(Data listing)
◆ ◆ ◆ ◆ ◆
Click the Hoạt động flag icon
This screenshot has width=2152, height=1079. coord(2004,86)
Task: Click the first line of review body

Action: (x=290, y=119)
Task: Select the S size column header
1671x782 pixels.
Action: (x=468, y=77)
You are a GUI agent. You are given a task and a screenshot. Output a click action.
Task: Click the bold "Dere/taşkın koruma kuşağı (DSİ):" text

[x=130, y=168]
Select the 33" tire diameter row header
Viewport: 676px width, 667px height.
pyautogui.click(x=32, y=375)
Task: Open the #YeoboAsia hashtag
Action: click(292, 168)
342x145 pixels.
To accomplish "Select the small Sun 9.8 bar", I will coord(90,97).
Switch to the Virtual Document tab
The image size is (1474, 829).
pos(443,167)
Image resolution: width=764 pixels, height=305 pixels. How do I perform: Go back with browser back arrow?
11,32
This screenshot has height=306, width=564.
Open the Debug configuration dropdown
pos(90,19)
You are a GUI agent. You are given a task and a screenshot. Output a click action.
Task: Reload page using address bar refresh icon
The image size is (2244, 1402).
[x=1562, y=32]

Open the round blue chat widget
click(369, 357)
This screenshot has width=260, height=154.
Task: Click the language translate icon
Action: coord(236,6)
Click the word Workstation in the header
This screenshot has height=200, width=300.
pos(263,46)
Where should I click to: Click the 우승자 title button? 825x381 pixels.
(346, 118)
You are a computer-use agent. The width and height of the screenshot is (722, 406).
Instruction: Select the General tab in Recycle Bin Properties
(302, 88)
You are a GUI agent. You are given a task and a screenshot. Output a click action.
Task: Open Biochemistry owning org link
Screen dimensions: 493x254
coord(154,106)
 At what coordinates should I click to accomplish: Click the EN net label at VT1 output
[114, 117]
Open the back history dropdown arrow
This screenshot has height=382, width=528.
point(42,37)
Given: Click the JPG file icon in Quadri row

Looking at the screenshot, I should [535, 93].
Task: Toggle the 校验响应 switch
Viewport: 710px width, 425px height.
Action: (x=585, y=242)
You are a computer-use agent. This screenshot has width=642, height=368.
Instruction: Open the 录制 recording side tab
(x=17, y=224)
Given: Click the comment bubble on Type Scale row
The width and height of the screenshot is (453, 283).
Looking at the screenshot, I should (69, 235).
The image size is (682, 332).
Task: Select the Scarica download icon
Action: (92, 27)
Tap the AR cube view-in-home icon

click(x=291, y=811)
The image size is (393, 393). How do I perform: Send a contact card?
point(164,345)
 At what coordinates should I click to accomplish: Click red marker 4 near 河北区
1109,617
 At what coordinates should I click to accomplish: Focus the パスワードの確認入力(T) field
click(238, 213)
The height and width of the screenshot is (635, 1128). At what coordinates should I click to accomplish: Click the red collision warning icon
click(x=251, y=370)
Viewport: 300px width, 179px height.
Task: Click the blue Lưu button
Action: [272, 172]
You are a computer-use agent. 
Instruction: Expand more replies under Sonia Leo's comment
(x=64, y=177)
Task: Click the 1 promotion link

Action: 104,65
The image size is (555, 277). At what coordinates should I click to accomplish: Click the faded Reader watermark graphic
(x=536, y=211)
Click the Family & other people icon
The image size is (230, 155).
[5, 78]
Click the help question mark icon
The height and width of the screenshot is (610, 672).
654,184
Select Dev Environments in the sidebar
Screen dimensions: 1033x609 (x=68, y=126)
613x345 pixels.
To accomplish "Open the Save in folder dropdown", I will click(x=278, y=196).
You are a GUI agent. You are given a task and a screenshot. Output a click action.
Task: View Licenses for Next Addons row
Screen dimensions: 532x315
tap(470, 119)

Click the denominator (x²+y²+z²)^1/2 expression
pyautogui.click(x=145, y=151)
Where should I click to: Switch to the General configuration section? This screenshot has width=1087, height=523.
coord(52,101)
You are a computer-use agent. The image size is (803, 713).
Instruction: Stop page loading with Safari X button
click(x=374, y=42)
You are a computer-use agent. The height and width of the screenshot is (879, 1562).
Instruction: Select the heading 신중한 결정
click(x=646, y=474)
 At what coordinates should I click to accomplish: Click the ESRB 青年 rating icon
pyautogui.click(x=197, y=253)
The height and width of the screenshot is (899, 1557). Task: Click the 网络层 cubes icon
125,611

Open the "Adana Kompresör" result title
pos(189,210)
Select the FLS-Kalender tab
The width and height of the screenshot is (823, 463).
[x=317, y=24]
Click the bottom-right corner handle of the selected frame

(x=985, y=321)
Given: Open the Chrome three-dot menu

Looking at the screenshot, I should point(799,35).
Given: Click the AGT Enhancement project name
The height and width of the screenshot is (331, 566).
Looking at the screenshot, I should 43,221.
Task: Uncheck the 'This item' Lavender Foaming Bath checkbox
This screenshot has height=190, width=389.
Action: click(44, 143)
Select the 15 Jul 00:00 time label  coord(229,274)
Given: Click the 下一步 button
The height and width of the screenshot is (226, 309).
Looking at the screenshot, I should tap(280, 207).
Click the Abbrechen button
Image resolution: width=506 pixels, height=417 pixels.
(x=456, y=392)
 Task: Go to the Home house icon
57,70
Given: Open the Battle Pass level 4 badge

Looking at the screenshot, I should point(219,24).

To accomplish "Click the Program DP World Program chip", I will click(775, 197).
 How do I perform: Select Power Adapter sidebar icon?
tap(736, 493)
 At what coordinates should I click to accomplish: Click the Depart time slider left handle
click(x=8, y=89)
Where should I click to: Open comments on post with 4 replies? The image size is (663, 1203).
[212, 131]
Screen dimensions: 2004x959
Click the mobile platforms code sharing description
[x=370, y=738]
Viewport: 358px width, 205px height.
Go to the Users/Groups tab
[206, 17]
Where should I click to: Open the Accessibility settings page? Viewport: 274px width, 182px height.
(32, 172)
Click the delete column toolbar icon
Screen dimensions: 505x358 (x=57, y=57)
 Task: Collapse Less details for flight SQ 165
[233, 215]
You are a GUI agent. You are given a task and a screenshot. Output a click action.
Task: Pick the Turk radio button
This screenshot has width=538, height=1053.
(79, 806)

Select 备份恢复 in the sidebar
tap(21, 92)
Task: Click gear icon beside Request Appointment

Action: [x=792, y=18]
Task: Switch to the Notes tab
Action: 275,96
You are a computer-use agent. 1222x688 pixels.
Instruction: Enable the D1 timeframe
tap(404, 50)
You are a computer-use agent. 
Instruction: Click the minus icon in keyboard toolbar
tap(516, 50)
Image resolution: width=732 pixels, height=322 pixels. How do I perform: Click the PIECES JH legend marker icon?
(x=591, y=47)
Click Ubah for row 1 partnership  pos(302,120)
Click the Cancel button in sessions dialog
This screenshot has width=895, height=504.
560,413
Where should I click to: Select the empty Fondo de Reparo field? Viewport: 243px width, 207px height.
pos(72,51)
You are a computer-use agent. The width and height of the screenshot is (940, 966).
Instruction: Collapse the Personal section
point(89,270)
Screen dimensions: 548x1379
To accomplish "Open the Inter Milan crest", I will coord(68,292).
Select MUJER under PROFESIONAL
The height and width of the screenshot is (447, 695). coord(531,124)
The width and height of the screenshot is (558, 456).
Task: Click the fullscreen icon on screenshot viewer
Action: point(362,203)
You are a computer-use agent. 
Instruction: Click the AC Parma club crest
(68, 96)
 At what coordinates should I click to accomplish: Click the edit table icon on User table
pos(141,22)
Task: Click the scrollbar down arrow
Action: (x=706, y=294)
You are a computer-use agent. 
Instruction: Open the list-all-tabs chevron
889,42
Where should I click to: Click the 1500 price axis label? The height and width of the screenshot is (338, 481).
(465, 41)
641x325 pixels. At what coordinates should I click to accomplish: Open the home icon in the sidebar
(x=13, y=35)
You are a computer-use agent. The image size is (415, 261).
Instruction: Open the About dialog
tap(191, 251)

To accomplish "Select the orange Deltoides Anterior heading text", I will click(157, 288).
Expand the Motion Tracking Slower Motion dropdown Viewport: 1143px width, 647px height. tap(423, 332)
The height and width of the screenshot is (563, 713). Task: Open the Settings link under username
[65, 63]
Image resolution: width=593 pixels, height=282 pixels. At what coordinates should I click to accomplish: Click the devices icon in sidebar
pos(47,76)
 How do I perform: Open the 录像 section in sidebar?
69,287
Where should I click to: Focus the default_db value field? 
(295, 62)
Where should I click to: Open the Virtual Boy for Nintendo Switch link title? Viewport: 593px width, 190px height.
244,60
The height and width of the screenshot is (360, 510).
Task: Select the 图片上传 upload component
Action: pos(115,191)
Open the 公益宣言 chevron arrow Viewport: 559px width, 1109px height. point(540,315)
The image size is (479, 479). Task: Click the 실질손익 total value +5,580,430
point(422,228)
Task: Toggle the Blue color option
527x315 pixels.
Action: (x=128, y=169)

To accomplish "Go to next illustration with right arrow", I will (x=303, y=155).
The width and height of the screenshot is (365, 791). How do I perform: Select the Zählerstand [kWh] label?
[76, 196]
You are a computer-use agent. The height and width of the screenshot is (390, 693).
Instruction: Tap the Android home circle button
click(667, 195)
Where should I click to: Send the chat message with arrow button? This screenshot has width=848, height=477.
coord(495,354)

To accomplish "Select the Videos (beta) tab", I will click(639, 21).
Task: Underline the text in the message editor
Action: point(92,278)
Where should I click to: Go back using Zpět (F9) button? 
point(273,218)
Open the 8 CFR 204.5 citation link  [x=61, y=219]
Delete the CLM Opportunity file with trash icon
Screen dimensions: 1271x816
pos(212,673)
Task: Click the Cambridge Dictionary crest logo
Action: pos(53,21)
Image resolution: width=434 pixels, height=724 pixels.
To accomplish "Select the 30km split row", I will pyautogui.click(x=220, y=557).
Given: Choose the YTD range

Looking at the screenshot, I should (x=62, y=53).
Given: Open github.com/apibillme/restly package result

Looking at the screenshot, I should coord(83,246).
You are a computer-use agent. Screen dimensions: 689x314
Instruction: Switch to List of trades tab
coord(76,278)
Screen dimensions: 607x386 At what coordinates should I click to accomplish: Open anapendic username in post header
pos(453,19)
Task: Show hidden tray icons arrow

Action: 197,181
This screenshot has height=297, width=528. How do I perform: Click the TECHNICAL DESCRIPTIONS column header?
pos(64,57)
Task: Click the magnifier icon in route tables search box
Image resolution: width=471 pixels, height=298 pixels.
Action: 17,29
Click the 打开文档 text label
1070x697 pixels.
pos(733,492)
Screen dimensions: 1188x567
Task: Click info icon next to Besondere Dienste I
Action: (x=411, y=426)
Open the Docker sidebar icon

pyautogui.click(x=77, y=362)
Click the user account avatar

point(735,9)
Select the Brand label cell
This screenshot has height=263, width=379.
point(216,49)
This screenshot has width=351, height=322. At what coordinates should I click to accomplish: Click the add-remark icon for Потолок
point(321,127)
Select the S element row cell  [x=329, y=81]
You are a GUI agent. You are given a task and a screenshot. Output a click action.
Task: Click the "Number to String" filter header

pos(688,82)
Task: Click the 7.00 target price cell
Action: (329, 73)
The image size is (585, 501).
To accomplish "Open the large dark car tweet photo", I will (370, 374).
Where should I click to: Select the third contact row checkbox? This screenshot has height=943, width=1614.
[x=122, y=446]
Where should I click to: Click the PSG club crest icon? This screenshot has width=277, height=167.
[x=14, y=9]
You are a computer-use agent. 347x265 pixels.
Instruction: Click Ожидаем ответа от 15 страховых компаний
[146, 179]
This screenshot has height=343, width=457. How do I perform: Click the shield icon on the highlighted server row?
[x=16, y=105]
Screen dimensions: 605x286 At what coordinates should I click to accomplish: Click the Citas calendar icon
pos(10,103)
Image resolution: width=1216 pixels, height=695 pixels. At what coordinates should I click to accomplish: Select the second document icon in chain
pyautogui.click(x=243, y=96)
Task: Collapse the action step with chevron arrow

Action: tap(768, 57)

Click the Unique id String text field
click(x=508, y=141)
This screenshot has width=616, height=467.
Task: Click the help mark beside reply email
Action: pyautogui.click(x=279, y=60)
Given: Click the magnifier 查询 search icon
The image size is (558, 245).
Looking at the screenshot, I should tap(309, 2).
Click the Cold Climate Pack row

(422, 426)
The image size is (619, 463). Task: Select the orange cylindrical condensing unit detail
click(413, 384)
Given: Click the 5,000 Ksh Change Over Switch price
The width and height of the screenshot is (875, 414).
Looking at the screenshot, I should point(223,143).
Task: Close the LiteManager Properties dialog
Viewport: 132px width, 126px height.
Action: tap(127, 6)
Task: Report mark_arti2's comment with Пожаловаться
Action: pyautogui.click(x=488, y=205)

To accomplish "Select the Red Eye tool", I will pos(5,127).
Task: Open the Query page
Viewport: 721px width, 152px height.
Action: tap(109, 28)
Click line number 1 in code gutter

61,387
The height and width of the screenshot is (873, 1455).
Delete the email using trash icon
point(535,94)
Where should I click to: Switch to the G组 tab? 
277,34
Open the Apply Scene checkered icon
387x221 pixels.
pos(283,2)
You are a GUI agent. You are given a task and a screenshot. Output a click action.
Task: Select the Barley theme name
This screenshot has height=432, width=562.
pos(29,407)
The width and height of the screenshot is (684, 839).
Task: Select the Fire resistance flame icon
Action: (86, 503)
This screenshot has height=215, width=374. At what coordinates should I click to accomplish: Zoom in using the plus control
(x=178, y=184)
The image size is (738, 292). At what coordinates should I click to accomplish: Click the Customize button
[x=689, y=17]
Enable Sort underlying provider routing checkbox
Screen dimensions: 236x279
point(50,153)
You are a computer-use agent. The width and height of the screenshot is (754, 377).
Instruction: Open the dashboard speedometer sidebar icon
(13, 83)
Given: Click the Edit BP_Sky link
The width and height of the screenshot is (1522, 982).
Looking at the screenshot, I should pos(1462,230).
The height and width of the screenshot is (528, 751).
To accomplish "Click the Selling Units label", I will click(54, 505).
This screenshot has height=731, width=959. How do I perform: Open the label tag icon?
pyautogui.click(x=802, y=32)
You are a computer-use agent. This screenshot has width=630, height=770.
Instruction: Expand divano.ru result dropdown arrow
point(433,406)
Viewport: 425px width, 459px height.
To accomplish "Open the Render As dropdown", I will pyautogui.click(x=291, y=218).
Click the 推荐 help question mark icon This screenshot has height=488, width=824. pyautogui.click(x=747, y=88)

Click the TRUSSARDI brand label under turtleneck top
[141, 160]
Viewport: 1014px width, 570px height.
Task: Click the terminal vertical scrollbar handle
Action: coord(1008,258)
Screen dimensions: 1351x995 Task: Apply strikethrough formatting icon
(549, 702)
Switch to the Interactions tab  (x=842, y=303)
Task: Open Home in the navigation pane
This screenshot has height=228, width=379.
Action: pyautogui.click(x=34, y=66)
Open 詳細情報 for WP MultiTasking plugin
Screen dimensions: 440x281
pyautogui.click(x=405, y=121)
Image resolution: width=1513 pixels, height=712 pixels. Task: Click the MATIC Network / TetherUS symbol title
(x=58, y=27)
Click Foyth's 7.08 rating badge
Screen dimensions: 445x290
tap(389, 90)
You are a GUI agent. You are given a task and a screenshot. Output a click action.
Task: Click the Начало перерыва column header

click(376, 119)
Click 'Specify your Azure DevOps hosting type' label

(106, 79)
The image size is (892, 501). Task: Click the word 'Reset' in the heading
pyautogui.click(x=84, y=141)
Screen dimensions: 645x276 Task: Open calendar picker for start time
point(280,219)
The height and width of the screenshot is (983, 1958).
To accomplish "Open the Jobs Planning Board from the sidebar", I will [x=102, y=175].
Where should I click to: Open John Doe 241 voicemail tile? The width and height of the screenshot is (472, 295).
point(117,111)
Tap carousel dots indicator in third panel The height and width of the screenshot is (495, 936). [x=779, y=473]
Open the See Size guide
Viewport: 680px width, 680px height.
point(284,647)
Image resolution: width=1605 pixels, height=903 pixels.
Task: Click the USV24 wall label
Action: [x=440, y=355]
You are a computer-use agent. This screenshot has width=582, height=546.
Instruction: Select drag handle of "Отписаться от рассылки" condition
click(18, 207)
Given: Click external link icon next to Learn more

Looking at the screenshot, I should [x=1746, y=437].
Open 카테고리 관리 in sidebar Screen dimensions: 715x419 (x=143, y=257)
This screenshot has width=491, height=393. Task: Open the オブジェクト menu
◆ ◆ ◆ ◆ ◆
▶ [Goal of the exercise] How many lines of the data listing above contain the string "rating", counting only case-sensitive matches? Give only the number.

▶ [Completed task] 2